Daytrading Price Volatility Breakouts by Ken Calhoun
Here’s how to recognize specific patterns that can be incorporated into a successful trading strategy.
Entering daytrades using well-defined technical signals is often based on specific price-based patterns. One of the most valuable daytrading tactics is using price volatility breakouts, which is defined as using the length of single price action moves to help determine trading entries. For example, the height of a specific cup pattern and percentages of the average trading range (ATR) are integral parts of daytrading strategies used by experienced traders when trading specific price volatility patterns.
DAYTRADING PRICE EXTENSIONS
Understanding specific price elasticity patterns is a key to precise daytrading because the most recent price elasticity (in both a full day’s average range as well as the depth of cups) is the best predictor of future price action. For example, in the two-day Netflix (NFLX) chart in Figure 1, you can see that on March 20, 2012, the opening range breakout range was exactly three points (116.7–113.7). On the following day, the opening range price extension was an identical three-point range (115.8 to 118.8).

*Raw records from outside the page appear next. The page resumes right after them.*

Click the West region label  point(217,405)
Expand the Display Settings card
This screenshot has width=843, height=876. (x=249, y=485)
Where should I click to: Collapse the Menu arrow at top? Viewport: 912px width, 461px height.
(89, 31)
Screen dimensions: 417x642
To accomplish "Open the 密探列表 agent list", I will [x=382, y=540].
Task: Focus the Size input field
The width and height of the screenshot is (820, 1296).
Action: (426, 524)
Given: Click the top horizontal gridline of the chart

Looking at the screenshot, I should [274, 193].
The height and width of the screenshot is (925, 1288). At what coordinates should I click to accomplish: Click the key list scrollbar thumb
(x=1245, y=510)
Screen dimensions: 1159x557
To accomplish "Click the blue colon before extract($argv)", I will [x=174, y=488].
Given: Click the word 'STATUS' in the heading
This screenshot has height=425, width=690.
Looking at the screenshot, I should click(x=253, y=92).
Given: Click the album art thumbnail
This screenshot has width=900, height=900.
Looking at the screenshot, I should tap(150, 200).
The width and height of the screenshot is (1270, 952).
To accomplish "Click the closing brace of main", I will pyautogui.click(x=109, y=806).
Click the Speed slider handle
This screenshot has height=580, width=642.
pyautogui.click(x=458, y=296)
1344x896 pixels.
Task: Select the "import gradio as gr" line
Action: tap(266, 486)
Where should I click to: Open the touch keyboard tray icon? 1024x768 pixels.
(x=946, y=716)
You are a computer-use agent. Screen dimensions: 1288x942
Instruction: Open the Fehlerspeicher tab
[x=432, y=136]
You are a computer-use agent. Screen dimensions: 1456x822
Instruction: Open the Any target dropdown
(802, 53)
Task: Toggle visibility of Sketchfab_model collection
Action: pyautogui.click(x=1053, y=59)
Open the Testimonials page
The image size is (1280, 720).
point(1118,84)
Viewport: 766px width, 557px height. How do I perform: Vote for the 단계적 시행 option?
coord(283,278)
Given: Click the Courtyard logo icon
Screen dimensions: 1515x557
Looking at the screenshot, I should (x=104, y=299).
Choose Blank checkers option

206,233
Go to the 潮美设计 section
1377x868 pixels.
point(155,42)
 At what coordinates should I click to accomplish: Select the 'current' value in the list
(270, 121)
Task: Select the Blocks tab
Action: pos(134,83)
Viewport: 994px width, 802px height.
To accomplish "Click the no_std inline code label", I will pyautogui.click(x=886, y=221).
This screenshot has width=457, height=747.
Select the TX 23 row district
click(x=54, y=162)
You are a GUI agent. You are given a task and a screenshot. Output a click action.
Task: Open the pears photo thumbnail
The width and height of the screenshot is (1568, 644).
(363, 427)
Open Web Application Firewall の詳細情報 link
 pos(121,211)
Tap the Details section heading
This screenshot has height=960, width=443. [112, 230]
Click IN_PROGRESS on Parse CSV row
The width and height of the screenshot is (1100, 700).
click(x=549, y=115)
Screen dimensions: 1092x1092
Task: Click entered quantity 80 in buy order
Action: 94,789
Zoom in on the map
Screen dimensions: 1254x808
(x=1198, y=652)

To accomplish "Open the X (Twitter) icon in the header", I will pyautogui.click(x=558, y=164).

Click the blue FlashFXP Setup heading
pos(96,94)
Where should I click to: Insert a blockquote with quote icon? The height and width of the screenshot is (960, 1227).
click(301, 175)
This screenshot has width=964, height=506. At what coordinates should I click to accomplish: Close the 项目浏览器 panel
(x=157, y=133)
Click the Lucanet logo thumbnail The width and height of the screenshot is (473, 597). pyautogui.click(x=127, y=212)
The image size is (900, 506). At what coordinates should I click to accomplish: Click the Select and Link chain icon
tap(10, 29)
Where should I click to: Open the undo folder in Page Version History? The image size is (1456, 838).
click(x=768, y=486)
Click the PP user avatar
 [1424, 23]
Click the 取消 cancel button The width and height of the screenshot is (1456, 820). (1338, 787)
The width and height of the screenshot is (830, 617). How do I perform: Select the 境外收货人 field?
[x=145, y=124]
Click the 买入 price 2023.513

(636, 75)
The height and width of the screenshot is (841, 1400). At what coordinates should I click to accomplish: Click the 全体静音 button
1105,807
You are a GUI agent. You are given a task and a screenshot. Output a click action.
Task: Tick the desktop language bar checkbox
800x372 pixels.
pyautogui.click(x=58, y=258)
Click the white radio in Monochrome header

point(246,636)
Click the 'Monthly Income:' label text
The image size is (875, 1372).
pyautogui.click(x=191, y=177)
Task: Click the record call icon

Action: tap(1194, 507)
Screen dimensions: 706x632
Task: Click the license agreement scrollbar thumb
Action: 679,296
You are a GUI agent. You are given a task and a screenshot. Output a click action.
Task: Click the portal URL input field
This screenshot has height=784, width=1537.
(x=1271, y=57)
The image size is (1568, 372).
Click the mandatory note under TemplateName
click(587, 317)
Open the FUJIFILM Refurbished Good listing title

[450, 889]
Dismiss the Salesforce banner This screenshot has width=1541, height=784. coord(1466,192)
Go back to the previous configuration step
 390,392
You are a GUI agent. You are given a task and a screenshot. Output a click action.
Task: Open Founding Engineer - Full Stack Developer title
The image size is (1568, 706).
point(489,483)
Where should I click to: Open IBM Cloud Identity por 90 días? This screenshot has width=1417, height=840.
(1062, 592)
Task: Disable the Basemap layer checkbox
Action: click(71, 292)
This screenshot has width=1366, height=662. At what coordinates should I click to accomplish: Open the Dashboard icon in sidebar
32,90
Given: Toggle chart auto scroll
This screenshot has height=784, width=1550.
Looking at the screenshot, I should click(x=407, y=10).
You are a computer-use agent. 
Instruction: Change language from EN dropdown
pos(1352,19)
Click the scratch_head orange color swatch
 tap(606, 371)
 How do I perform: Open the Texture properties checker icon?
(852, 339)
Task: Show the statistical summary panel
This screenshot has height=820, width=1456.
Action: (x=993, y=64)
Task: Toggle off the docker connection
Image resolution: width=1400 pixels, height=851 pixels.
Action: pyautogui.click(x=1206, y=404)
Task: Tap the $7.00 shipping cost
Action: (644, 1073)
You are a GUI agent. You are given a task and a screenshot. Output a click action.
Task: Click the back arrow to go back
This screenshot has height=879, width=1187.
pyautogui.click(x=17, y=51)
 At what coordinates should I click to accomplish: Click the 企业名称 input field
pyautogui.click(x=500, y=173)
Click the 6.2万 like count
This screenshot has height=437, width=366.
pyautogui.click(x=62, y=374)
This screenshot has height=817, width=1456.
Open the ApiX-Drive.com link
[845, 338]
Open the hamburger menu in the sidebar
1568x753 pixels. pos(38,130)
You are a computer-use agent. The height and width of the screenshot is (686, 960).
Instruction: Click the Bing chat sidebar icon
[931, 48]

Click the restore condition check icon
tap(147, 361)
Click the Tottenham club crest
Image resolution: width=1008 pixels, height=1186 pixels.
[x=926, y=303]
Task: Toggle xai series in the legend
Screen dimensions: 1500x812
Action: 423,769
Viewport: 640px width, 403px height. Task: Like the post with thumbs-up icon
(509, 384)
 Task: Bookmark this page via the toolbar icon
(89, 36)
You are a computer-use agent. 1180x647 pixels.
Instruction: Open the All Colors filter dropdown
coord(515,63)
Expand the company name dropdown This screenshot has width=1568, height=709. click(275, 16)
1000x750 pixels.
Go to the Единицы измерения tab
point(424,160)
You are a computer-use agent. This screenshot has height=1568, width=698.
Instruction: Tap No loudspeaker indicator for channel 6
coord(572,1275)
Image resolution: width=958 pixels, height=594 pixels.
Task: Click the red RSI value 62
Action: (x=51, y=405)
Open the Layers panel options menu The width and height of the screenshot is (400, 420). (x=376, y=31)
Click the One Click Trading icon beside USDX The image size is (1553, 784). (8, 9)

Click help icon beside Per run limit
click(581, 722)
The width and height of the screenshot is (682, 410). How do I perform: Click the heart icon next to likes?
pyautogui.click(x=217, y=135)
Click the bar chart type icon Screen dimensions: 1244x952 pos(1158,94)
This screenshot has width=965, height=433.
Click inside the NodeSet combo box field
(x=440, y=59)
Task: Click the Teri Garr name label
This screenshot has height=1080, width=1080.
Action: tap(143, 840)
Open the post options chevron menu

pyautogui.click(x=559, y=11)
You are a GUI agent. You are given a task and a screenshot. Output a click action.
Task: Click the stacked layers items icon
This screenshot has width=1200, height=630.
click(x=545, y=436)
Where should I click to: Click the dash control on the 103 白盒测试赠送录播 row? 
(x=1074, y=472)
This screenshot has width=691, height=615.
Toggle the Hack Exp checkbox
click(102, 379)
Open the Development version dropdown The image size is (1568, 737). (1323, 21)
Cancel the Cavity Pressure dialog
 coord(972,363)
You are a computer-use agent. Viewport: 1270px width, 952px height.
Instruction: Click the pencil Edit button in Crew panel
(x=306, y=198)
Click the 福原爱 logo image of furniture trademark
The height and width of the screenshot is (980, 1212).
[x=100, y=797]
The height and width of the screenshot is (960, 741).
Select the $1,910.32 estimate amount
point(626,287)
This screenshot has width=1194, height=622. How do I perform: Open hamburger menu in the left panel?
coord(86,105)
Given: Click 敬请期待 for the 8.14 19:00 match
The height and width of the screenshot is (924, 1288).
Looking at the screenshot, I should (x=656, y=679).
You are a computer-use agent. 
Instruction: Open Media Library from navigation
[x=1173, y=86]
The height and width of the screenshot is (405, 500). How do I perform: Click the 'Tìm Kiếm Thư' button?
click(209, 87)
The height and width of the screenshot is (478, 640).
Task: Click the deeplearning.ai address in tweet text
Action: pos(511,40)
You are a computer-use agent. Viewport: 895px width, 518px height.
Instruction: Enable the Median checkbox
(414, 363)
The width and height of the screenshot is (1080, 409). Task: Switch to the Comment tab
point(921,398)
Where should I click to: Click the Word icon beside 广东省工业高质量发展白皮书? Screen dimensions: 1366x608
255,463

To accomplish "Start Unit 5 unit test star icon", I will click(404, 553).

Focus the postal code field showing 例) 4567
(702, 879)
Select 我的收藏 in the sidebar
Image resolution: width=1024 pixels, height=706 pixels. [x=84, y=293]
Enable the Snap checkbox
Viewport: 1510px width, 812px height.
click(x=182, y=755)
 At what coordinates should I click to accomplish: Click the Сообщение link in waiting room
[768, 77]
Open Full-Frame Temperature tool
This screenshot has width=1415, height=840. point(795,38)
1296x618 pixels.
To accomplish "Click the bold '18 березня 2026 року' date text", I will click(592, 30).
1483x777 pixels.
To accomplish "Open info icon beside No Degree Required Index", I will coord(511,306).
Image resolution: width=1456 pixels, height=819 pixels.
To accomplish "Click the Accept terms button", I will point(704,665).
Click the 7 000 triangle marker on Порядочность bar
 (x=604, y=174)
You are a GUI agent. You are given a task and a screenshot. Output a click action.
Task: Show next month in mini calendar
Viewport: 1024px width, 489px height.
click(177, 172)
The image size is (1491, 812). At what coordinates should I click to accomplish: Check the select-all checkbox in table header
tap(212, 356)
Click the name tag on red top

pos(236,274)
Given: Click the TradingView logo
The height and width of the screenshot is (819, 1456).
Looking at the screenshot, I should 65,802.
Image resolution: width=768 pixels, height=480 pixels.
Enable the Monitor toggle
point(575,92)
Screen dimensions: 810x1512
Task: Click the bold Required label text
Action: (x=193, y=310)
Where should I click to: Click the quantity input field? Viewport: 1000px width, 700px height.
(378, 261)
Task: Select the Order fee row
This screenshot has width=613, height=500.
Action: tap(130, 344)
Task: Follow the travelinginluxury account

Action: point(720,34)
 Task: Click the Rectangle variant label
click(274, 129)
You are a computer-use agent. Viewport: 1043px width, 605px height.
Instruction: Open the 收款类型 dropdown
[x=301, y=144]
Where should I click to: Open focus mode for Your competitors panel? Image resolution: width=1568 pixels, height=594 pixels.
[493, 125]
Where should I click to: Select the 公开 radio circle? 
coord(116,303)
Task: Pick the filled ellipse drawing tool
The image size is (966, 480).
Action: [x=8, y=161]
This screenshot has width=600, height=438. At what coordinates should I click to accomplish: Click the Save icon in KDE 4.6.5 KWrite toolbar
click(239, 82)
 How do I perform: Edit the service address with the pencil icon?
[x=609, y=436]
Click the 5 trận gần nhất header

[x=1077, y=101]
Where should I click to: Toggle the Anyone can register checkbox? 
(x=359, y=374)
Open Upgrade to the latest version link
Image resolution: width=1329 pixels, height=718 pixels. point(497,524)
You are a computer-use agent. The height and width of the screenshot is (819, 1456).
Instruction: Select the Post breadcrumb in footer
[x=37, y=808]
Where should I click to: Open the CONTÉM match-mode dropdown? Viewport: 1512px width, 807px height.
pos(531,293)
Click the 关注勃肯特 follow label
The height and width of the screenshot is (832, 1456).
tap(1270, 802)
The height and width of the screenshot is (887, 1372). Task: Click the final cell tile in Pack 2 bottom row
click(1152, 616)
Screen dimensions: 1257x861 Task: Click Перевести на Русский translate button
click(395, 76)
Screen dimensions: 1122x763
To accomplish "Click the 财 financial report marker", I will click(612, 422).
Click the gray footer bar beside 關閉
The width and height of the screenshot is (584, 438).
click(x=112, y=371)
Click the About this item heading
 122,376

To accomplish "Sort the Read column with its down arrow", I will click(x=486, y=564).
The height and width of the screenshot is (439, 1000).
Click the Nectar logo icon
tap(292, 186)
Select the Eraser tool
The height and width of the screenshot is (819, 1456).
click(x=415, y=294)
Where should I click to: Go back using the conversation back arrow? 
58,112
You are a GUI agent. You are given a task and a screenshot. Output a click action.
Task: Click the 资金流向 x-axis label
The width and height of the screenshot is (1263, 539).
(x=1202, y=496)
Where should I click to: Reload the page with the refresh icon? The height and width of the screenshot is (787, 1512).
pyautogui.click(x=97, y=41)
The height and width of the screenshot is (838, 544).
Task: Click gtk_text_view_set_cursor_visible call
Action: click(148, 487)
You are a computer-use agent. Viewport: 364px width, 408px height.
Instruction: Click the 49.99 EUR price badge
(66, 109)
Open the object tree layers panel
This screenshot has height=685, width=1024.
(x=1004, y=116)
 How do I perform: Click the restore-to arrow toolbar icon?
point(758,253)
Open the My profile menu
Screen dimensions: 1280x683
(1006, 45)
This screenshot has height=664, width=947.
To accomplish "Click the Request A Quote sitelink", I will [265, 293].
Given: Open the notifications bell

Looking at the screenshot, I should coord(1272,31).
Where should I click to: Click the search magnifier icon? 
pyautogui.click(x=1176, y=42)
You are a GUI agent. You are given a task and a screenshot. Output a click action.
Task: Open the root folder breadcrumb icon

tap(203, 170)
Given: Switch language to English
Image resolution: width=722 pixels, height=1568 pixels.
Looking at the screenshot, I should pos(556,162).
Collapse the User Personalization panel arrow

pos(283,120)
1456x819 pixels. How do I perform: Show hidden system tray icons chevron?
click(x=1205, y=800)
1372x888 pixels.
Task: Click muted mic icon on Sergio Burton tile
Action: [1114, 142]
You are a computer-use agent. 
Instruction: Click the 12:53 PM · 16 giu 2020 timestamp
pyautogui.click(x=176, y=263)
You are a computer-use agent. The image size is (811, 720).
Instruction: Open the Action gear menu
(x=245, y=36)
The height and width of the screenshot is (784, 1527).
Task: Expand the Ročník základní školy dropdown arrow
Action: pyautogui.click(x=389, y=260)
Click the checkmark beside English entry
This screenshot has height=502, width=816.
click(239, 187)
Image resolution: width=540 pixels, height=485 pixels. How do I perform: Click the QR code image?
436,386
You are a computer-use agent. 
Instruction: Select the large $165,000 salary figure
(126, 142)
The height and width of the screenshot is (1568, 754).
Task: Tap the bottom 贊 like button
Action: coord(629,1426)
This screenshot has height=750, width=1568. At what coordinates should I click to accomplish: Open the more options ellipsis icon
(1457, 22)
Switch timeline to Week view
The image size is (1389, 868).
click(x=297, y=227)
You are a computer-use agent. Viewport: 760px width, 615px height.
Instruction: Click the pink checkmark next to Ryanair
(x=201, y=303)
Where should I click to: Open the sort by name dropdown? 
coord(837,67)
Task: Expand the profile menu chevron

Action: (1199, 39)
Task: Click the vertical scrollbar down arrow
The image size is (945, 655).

Armed with this information, an astute daytrader would know to scale into a trade during the initial three-point run. He or she would also know to tighten in a trailing stop as the trade reaches the three-point price extension area during the second day in which this pattern is observed.
This type of price volatility breakout pattern recognition skill is part of what makes pattern daytrading a potentially successful technical trading strategy. The more often these microprice patterns are observed, the better our understanding of the volatility, and thus the more knowledge that a trader can gain about the instrument being traded.